But they carry on, because it’s a cause that they believe in to the core of their being. And they’d like your help.
“Working against racism has been a lifelong process for me, since the first time I was called a derogatory name on the schoolground because of my Chinese heritage,” says Chan, professor emeritus in the School of Social Work and Human Services.
“It is emotional labour,” adds Bains, director of the South Asian Studies Institute. “But it’s work that we have to engage in. I feel like I’ve walked a million miles in this journey but sometimes also like we’ve only gained two inches.”
Both Chan and Bains are long-time UFV faculty members and were among the founders of UFV’s Race and Anti-Racism Network (RAN), a group of faculty, staff, and students who work to promote anti-racism activities and initiatives.
RAN has existed since 2006 as a discussion group, and became formalized as a network in 2009. The group receives funding from the Provost’s office to plan and promote initiatives related to anti-racism.
“It was obvious to us that we needed to bring more attention to the issues of racism and colonization, and that there were inherent injustices ongoing in society. We wanted to bring racism to the forefront,” says Chan.
RAN usually has two co-chairs. Currently they are Sharanjit Kaur Sandhra, coordinator of the South Asian Studies Institute and a sessional instructor in the History department, and Ian Rocksborough-Smith, a faculty member in the History department.
RAN has been active on many issues over the past decade and a half, organizing an annual week of activities surrounding the International Day for the Elimination of Racial Discrimination in March each year, and leading and participating in a reading circle around the recommendations of the Truth and Reconciliation Commission, for example.
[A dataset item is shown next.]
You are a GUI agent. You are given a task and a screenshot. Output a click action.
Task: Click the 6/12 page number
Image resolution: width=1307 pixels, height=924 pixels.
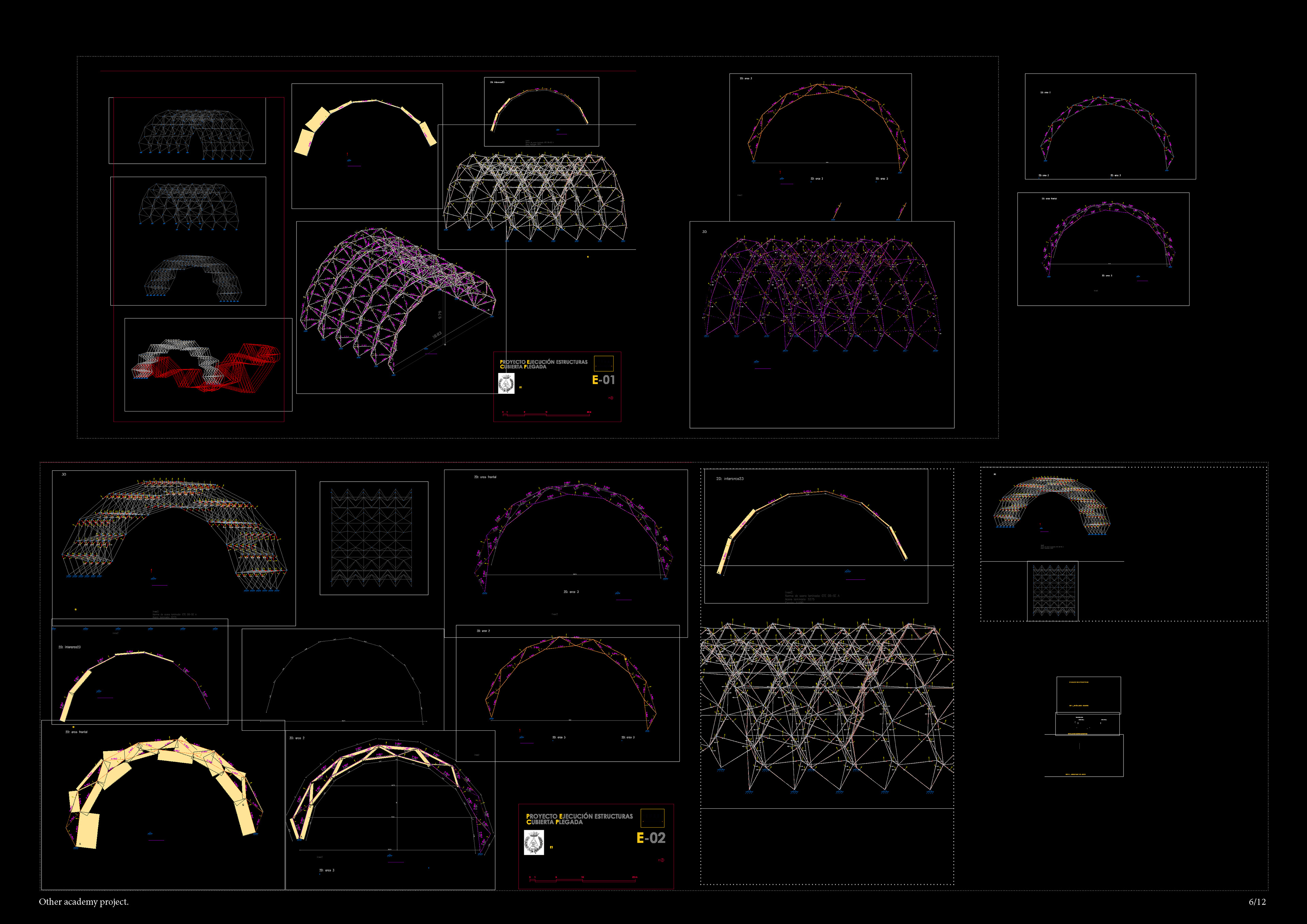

They organized a PD Day in 2010 that was one of the most well attended to date, and issued a report based on that day in 2011.
“In recent years we have taken on more of an advocacy role, and ramped up our activities a bit,” notes Chan.
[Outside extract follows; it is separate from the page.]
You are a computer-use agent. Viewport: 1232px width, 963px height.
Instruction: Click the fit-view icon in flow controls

A defining feature of RAN is that it is a network that includes students in addition to faculty and staff.
“This year, with the heightened focus that the Black Lives Matters movement had brought to public consciousness, has brought a different energy and urgency to the level of discourse,” notes Bains. “We feel a higher sense of purpose and intensity, and also a great responsibility.”
“There is an energy we haven’t seen before,” adds Sandhra. “I have always felt that those of us doing anti-racism work have been standing on the shoulders of giants such as Satwinder and Adrienne, who have both been doing this work for decades. But now there is a shift. We have more students and young people involved in RAN than ever before. There were more than 40 attendees at our latest virtual meeting. It’s great to see the students stepping up.”
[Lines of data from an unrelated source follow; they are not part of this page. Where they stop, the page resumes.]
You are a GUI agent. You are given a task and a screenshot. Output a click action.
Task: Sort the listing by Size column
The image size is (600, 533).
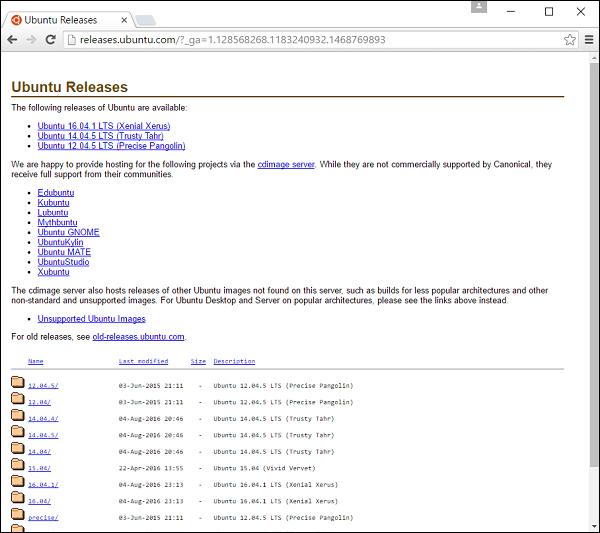click(x=198, y=361)
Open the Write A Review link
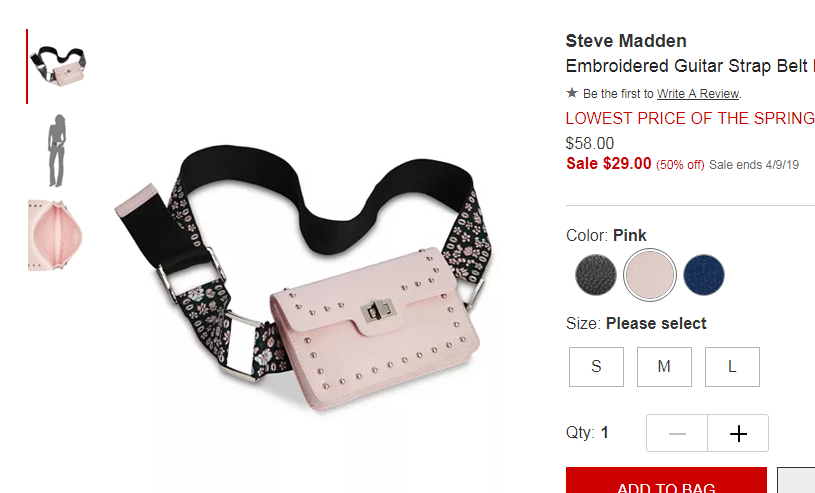Viewport: 815px width, 493px height. tap(698, 94)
All three women note that RAN’s purpose extends beyond the university.
“Our framework and approach can be designed to eliminate racism at the institutional level at UFV, but it also goes beyond,” says Bains. “We want to connect to the larger world and be a global citizen as a university. We want to help members of the UFV community become allies in anti-racism.”
The UFV community is invited to So You Want to be an Ally, RAN’s first event of the 2020/21 academic year on Oct 6. It will be the middle event of a busy calendar for anti-racism events at UFV this fall. The Provost’s brown-bag lunch session on Sept 30 focused on The Urgency of Anti-Racism. And the President will hold a Town Hall event on Oct 8, where members of the President’s Task Force on Equity, Diversity, and Inclusion (EDI) will present the EDI Action Plan. This will be followed by a Conversation Café about EDI topics that afternoon.
Chan will moderate the So You Want to be an Ally forum, to be held via Zoom on October 6 (Registration Link: https://ca01web.zoom.us/webinar/register/WN_dKfaWkeAQJymfMAHKuhyig )
Panel members Rita Atake, Jacqueline Nolte, and Shirley Hardman will examine the challenges, fears, and experiences of being an ally and working with allies.
This is RAN’s first step towards ally-ship training at UFV. It is strongly recommended that participants attend this first session before attending the follow-up workshops.
Ally-ship is a long work in progress and cannot be achieved in one sitting, note the organizers.
“Ally-ship is a lifelong commitment,” says Chan.
“It’s a journey,” adds Bains. “It will change how you look at the world. If you become an anti-racism ally, you are in it for the thick and thin: the bad, the ugly, and the indifferent.”
“You can’t just call yourself an ally,” adds Sandhra. “It needs to be earned.”
At the forum, the organizers will “unpack” the concept of ally-ship in an anti-racism context.
“For instance, anti-racism isn’t just treating everyone equally and being colour-blind,” Chan notes. “We need to treat BIPOC people in a way that acknowledges and accommodates the racism and discrimination they have experienced in the past.”
“My commitment to anti-racism work is both my present and my future,” notes Sandhra.
“My sons, who are aged 9 and 11, and I have had some amazing and intense conversations about anti-racism topics. This generation has a real awareness of what the problems are and what needs to be done.”